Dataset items
----
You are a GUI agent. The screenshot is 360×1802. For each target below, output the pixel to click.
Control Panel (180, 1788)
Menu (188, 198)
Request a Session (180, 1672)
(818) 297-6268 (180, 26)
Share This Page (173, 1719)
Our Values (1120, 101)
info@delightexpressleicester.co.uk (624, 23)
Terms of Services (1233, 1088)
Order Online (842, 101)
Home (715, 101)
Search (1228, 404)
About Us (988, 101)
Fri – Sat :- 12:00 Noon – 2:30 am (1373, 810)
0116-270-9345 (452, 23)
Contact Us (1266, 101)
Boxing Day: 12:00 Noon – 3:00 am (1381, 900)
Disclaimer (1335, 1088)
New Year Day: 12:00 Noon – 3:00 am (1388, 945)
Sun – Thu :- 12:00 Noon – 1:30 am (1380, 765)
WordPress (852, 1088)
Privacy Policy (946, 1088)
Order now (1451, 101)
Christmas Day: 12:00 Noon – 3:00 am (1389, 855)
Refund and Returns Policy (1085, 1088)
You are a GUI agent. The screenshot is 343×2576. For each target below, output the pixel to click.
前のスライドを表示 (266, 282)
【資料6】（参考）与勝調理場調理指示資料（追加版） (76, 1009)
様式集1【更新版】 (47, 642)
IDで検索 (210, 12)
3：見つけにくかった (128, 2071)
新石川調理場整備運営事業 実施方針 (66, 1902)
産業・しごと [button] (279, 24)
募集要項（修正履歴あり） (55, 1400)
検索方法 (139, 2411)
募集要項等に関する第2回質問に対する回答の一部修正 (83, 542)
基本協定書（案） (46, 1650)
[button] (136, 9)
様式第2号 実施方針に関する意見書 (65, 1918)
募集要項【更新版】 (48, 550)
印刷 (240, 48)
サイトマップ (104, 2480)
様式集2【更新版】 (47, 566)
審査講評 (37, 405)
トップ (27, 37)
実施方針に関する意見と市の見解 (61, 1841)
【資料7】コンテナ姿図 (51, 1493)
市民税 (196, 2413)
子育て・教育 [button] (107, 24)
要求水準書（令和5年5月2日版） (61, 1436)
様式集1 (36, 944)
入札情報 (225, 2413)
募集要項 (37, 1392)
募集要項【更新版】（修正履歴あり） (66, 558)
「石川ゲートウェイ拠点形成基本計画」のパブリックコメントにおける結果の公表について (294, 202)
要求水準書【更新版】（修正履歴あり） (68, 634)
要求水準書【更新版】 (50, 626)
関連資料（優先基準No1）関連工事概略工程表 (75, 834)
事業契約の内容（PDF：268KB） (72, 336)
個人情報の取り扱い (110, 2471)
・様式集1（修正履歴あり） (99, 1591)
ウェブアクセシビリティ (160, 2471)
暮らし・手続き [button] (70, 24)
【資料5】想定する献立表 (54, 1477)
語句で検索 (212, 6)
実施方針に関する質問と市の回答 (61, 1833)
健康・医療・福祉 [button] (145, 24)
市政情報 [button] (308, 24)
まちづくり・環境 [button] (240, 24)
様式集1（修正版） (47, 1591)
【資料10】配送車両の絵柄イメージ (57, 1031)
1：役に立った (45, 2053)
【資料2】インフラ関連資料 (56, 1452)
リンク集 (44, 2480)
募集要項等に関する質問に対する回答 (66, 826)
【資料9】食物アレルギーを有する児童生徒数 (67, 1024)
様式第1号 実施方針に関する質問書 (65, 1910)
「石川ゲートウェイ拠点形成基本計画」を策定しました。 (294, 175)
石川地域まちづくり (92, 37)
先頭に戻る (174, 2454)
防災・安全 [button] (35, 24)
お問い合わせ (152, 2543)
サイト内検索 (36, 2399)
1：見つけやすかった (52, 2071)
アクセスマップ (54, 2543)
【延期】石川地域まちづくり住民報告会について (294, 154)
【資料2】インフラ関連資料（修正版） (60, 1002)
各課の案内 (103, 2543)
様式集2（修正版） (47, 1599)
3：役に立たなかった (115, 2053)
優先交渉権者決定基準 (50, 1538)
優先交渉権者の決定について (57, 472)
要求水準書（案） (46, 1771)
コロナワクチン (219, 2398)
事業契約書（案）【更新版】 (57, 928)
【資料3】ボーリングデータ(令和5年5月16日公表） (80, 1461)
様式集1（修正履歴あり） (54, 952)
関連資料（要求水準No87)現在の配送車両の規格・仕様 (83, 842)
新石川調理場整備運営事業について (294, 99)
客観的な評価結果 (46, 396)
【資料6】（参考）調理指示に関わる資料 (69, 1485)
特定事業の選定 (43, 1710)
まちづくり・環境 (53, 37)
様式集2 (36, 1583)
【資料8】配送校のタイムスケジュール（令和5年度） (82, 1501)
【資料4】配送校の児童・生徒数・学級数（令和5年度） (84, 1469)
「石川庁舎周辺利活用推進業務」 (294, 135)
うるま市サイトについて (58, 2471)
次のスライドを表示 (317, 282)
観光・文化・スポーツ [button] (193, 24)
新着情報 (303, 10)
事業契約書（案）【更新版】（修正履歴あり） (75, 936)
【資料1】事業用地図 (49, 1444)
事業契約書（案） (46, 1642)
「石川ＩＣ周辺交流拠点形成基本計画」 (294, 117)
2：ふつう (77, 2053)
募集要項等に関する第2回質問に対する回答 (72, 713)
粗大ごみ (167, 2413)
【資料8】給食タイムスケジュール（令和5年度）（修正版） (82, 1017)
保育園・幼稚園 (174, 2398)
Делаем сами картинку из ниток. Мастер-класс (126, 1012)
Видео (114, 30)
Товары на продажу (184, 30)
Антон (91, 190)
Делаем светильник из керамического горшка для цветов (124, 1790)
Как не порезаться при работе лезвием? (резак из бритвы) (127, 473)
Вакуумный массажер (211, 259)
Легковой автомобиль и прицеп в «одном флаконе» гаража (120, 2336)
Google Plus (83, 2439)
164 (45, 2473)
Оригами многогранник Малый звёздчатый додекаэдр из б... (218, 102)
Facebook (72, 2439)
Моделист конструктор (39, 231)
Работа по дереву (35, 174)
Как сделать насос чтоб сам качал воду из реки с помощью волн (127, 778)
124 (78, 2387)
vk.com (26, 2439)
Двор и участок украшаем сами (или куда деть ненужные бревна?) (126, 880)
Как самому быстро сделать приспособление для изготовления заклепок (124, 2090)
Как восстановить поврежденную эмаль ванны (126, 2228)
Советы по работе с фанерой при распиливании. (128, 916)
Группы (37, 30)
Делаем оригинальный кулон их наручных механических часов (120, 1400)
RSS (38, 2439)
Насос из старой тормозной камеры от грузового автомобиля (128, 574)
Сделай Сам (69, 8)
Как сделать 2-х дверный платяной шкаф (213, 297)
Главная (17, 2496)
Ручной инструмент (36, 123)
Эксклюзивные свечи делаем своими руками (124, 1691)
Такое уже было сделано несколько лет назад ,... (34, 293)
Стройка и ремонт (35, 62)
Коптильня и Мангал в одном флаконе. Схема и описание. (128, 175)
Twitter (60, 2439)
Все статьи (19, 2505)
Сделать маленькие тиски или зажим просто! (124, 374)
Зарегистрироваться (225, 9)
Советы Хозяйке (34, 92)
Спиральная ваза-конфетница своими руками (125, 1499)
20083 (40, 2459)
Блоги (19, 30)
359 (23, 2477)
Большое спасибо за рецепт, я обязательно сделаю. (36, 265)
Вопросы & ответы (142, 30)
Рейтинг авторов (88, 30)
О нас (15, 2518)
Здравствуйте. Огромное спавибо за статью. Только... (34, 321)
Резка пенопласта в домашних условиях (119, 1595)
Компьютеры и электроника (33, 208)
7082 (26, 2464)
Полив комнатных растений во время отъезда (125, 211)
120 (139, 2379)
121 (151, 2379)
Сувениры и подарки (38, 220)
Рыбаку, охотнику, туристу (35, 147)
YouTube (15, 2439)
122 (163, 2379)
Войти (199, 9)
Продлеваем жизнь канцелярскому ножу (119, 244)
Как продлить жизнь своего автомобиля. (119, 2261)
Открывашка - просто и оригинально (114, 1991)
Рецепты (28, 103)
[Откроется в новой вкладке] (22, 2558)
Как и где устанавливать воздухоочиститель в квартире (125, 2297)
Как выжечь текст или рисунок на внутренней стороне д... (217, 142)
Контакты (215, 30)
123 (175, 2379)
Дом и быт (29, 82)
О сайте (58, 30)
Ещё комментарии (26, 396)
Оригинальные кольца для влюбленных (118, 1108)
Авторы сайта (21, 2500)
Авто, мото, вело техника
----
Using the records above, set down exactly the lines from the one with "市民税 (196, 2413)" through the one with "要求水準書【更新版】 (50, 626)", inclusive, and nothing more.

市民税 (196, 2413)
子育て・教育 [button] (107, 24)
要求水準書（令和5年5月2日版） (61, 1436)
様式集1 (36, 944)
入札情報 (225, 2413)
募集要項 (37, 1392)
募集要項【更新版】（修正履歴あり） (66, 558)
「石川ゲートウェイ拠点形成基本計画」のパブリックコメントにおける結果の公表について (294, 202)
要求水準書【更新版】（修正履歴あり） (68, 634)
要求水準書【更新版】 (50, 626)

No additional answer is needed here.